Writing logic in PyRel is how you derive new facts from existing ones in order to capture domain knowledge and build up a rich semantic model. This guide shows you how to write logic with the PyRel DSL, using the building blocks of fragments, expressions, variables, and chains.

Derived facts are built from a small set of DSL building blocks. Understanding these building blocks and how they work together is key to writing effective logic in PyRel.

There are four main constructs you will use to build logic:

  • Fragments represent a unit of logic that can be built up and then materialized to produce results. They are built by chaining calls to where, select, and define.
  • Variables are placeholders for entities and values that can be reused in multiple expressions.
  • Expressions are a type of variable that represent the result of performing operations like comparisons or relationship traversals.
  • Chains represent paths through your model’s relationships and properties and can be used to traverse your model and extract values.

Methods like Model.where, Model.select, and Model.define return a Fragment. A fragment is a composable, lazy unit of logic. You build it up by chaining more calls to where, select, and define to add more conditions, outputs, and definitions. Each call returns a new fragment.

The three main fragment methods have different semantics:

  • Fragment.where adds filter conditions to the fragment. It does not specify outputs or definitions, only conditions.
  • Fragment.select specifies what you want to return when you materialize the fragment. It does not add conditions or definitions.
  • Fragment.define specifies what you want to define when you materialize the fragment. It does not add conditions or output values.

Building a fragment does not execute any logic or produce results until you materialize it.
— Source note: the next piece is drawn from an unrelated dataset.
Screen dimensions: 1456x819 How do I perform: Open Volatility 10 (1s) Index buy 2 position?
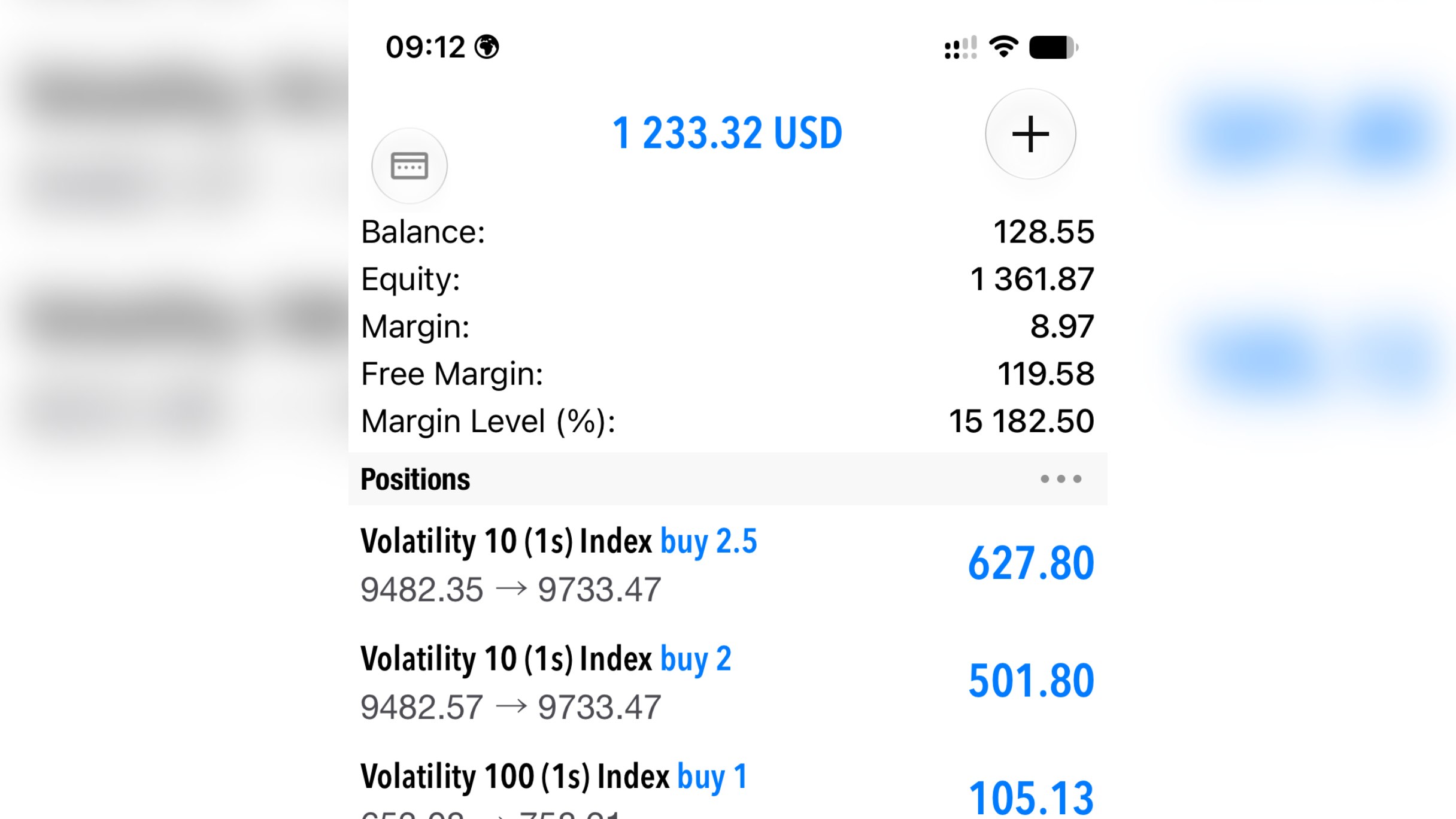pos(727,682)
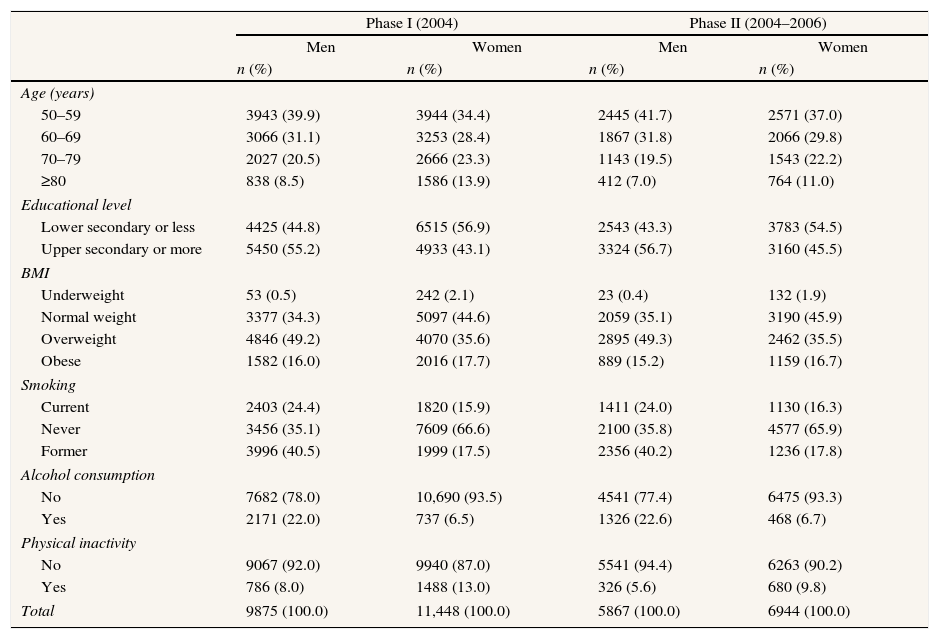Select the Never smoking cell 7609 (66.6)
The height and width of the screenshot is (639, 939).
tap(453, 429)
There are two main ways to materialize a fragment:

  • Fragment.to_df compiles and executes the fragment and returns the results as a DataFrame.
  • Fragment.into compiles and executes the fragment and writes the results into a Snowflake table.

For example, the following snippet builds a fragment that selects customer names for customers with pending orders, and then materializes it to a DataFrame:

from relationalai.semantics import String
m = Model("MyModel")
Customer = m.Concept("Customer")
Order = m.Concept("Order")
class Status(m.Enum):
PENDING = "pending"
SHIPPED = "shipped"
CANCELLED = "cancelled"
RETURNED = "returned"
Customer.orders = m.Relationship(f"{Customer} places {Order}")
Order.status = m.Property(f"{Order} has status {Status}")
# Build a fragment that selects names of customers with pending orders.
q = m.where(Customer.orders.status == Status.PENDING).select(Customer.name)
# Materialize the fragment to a DataFrame.
print(q.to_df())
  • q is a Fragment instance that represents the logic of filtering customers with pending orders and selecting their names.
  • m.where() creates a new fragment with the specified conditions, namely that the customer’s orders have a status of “pending”.
  • .select() adds a selection to the fragment, specifying that we want to retrieve the names of the customers that meet the conditions.
  • q.to_df() materializes the fragment by compiling and executing the logic, and returns the results as a DataFrame.
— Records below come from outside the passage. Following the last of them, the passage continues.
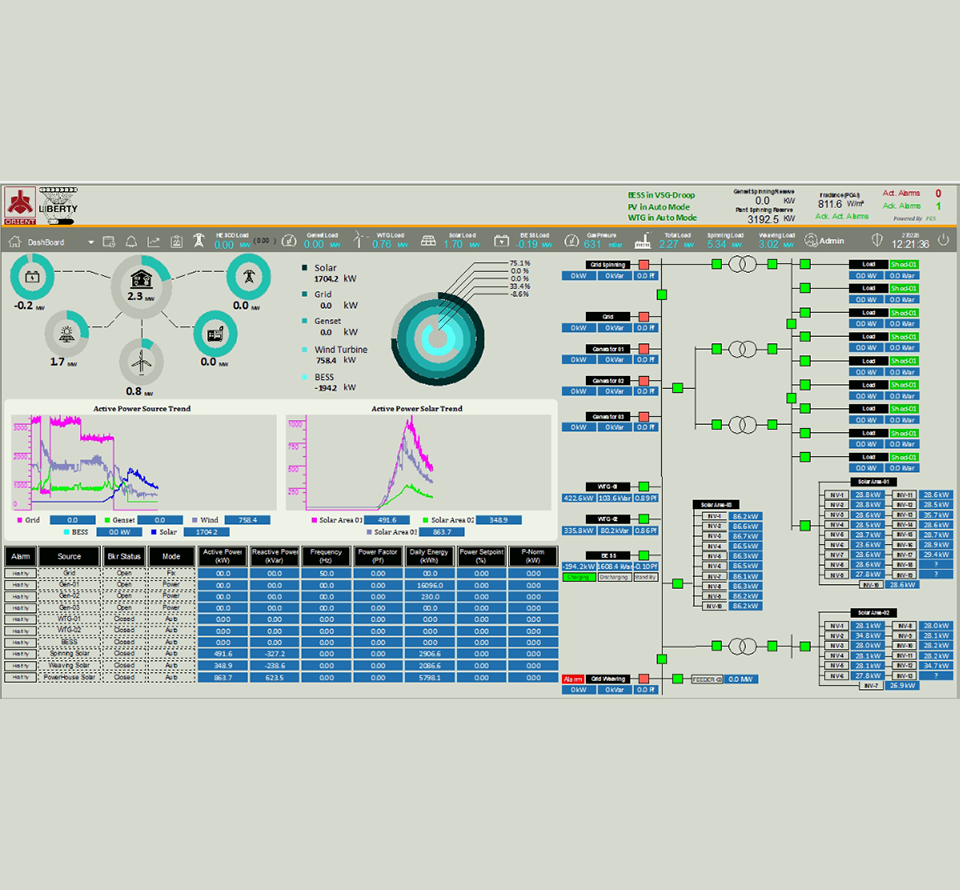Screen dimensions: 960x890
Task: Toggle the Charging state button for BESS
Action: pos(578,577)
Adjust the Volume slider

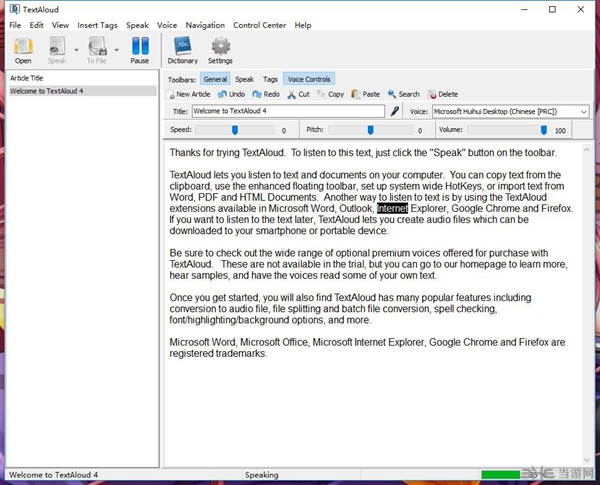[x=544, y=130]
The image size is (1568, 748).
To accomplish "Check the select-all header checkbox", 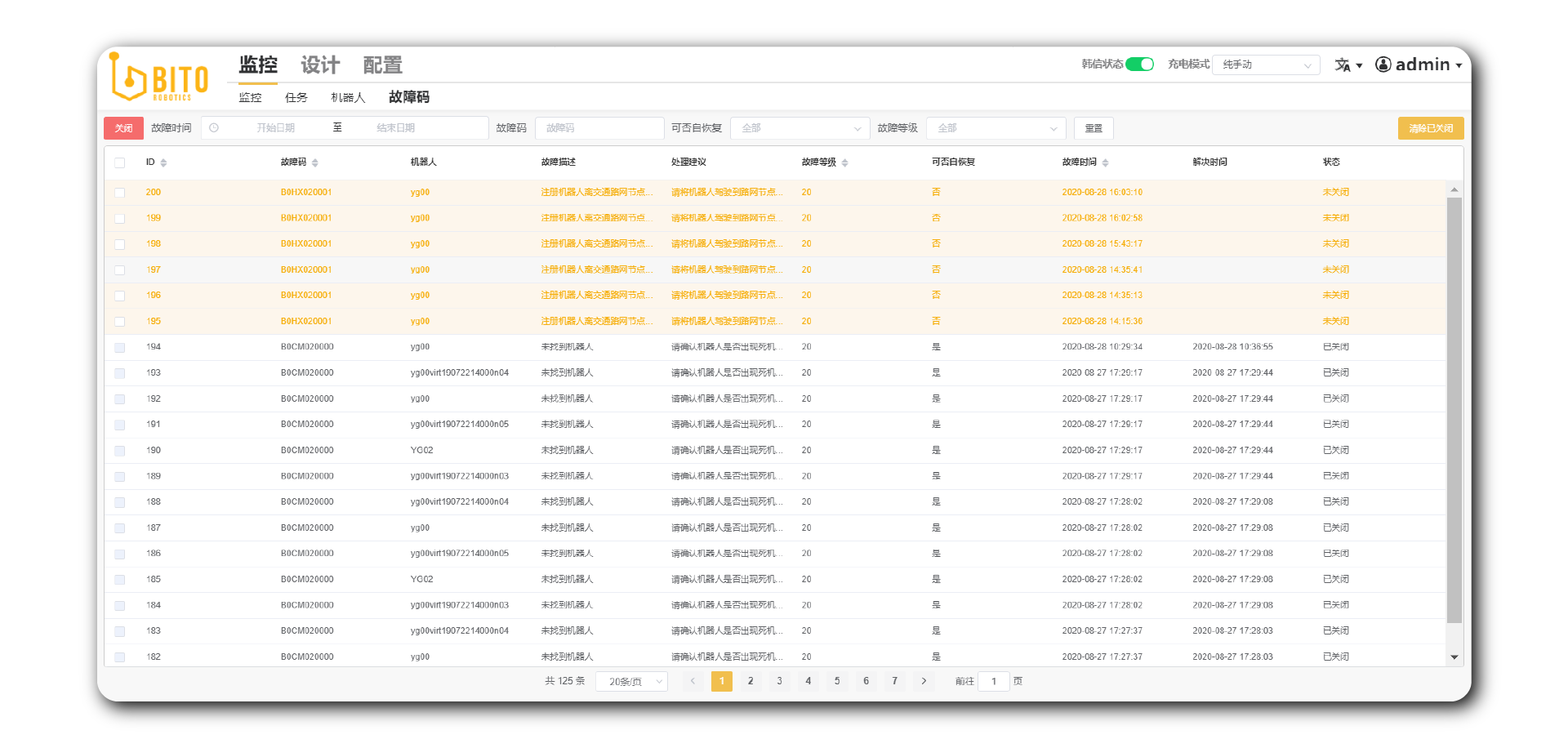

A Variable is a placeholder for an entity or value that can be reused in multiple expressions. You never have to explicitly create a Variable instance, since most DSL objects are variables, and most DSL methods return variables.

For example, the following fragment uses Concept objects as variables to represent entities that are members of that concept:

m.where(Customer.orders.status == Status.PENDING).select(Customer.name)
  • Customer is a variable that represents customer entities.
  • Customer.orders is a variable that represents orders placed by a customer.
  • Customer.orders.status is a variable that represents the status of a customer’s order.

An Expression is a kind of variable that represents the result of performing operations like comparisons or relationship traversals. Expressions can be used in Model.where to filter results, in Model.define to define new facts, and in Model.select to specify output values.

For instance, the following fragment uses expressions to filter customers with pending orders:

m.where(Customer.orders.status == Status.PENDING).select(Customer.name)
  • Customer.orders.status == Status.PENDING is a boolean expression that filters Customer entities based on the status of their orders.
  • Customer.orders.status is an expression that traverses the relationship from Customer to Order and accesses the status property.
  • Customer.orders and Customer.name are also expressions that represent the orders placed by a customer and the name of a customer, respectively.
  • Customer is not an expression; it is a variable that represents the concept of customers.

Write conditional definitions with Model.where and Model.define

Section titled “Write conditional definitions with Model.where and Model.define”

Derived facts are often conditional: for example, “an order needs review if its promised ship date is before a cutoff”. Conditional definitions are a two-step process:

  1. Write a condition with Model.where

    Use Model.where or Fragment.where to express the condition that determines when the derived fact applies. This can include comparisons, relationship traversals, and any other expressions that evaluate to a boolean.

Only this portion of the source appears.